## Task objective
Swap "dropdown" for "menu" in the part that opens with the line containing "Task: Click the 60% label on right axis" and closes with the line containing "click(x=1167, y=122)". Give back only those lines, with nothing else changed.

+++

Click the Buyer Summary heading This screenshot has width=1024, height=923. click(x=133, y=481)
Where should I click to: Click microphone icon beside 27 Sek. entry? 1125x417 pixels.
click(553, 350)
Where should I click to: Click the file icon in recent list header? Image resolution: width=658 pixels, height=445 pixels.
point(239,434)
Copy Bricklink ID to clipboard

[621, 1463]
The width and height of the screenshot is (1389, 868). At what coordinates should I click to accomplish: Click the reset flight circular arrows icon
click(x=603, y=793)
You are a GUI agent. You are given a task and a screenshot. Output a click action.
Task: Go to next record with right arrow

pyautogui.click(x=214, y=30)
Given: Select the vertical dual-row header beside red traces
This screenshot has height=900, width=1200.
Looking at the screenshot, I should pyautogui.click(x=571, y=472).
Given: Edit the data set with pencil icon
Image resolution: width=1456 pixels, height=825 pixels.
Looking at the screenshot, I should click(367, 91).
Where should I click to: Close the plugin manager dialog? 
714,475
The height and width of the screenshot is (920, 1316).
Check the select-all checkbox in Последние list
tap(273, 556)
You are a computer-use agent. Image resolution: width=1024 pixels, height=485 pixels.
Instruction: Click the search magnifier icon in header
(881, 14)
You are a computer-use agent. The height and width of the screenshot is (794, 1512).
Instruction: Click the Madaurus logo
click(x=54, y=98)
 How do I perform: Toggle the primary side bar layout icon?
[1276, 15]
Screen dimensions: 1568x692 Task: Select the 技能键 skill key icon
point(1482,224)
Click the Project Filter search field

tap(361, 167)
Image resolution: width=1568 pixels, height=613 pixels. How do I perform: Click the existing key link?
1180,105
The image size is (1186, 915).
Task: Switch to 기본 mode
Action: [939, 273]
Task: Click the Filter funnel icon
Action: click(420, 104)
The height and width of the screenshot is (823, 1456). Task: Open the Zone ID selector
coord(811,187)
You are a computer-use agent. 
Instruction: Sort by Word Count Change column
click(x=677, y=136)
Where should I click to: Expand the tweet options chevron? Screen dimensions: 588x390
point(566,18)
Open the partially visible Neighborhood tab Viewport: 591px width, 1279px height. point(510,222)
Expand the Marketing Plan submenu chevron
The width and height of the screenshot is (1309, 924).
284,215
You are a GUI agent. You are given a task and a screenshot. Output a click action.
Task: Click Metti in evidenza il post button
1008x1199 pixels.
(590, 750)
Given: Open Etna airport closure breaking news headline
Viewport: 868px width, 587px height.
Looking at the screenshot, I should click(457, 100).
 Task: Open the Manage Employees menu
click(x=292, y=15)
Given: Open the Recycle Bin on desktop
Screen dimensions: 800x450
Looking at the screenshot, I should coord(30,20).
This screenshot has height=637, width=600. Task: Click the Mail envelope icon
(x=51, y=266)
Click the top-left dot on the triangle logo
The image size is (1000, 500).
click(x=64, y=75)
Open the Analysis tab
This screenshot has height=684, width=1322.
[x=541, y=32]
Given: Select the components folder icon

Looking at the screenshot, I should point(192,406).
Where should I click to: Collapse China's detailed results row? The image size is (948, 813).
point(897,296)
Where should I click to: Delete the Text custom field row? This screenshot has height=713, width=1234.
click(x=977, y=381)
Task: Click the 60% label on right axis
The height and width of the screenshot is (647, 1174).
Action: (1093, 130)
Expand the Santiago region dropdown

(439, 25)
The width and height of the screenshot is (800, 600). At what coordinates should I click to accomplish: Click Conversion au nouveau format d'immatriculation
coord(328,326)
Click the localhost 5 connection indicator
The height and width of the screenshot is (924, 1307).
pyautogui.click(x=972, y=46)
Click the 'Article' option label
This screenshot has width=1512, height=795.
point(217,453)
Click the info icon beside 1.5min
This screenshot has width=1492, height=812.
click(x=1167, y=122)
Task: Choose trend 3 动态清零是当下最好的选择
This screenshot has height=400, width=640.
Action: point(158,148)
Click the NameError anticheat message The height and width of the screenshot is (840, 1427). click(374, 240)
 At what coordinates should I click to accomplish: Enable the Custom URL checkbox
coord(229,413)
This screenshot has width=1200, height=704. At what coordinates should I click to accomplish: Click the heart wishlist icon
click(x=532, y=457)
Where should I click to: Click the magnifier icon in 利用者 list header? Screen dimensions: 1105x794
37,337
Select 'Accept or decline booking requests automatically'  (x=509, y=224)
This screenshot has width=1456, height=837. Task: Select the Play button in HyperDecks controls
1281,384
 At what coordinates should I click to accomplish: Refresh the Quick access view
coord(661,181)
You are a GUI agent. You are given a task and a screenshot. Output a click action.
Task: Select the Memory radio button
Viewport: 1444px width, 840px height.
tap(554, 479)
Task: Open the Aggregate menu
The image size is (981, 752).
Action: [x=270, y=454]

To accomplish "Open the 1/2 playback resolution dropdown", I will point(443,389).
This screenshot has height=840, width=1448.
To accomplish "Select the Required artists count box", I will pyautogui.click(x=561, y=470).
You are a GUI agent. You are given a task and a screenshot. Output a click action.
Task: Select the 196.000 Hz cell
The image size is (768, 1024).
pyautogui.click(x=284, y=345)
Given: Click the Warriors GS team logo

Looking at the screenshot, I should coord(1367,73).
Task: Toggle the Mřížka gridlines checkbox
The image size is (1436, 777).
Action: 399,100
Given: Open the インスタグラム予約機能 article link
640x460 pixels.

+++

## Exercise response
Task: Click the 60% label on right axis
The height and width of the screenshot is (647, 1174).
Action: (1093, 130)
Expand the Santiago region menu

(439, 25)
The width and height of the screenshot is (800, 600). At what coordinates should I click to accomplish: Click Conversion au nouveau format d'immatriculation
coord(328,326)
Click the localhost 5 connection indicator
The height and width of the screenshot is (924, 1307).
pyautogui.click(x=972, y=46)
Click the 'Article' option label
This screenshot has width=1512, height=795.
point(217,453)
Click the info icon beside 1.5min
This screenshot has width=1492, height=812.
click(x=1167, y=122)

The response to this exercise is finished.